## Begin Reading text

Financial Cryptography: Indistinguishable from random...

May 20, 2006

Indistinguishable from random...

(If you are not a cryptoplumber, the following words will be indistinguishable from random... that might be a good thing!)

When I and Zooko created the SDP1 layout (for "Secure Datagram Protocol #1") one of the requirements wasn't to avoid traffic analysis. So much so that we explicitly left all that out.

But, the times, they are a-changing. SDP1 is now in use in one app full-time, and 3 other apps are being coded up. So I have more experience in how to drive this process, and not a little idea about how to inform a re-design.

And the war news is bleak, we are getting beaten up in Eurasia. Our boys over there sure could use some help.

So how to avoid traffic analysis? A fundamental way is to be indistinguishable from random, as that reveals no information. Let's revisit this and see how far we can get.

One way is to make all packets around the same size, and same frequency. That's somewhat easy. Firstly, we expand out the (internal) Pad to include more mildly random data so that short packets are boosted to the average length. There's little we can do about long packets, except break them up, which really challenges the assumptions of datagrams and packet-independence.

Also, we can statistically generate some chit chat to keep the packets ticking away ... although I'd personally hold short of the dramatically costly demands of the Freedom design, which asked you to devote 64 or 256k permanent on-traffic to its cause. (A laughable demand, until you investigate what Skype is doing, now, successfully, on your computer this very minute.)

## End Reading text
## Begin Given information

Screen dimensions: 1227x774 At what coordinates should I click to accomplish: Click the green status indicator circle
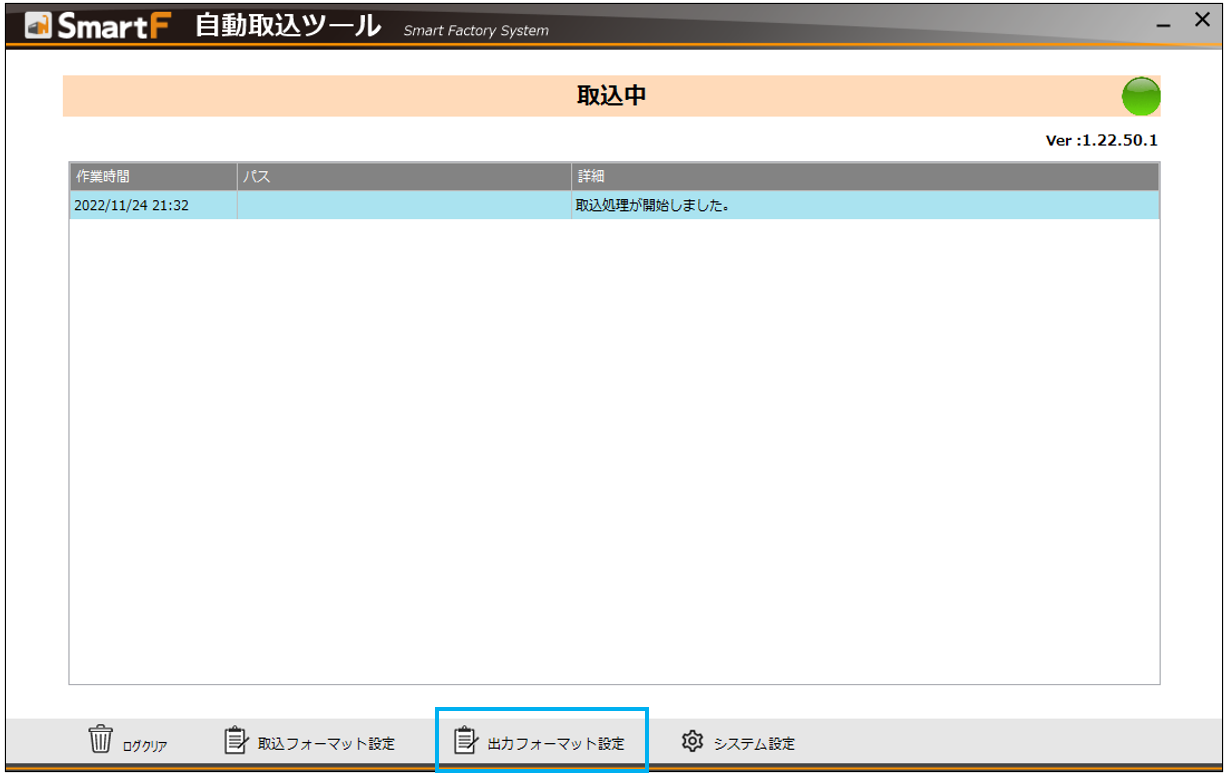tap(1141, 96)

## End Given information

* **Set exercise**
Copy word for word the stretch of the post on traffic analysis above that opens with the words containing "One way is to" and closes with "this very minute.)".

* **Result of this exercise**
One way is to make all packets around the same size, and same frequency. That's somewhat easy. Firstly, we expand out the (internal) Pad to include more mildly random data so that short packets are boosted to the average length. There's little we can do about long packets, except break them up, which really challenges the assumptions of datagrams and packet-independence.

Also, we can statistically generate some chit chat to keep the packets ticking away ... although I'd personally hold short of the dramatically costly demands of the Freedom design, which asked you to devote 64 or 256k permanent on-traffic to its cause. (A laughable demand, until you investigate what Skype is doing, now, successfully, on your computer this very minute.)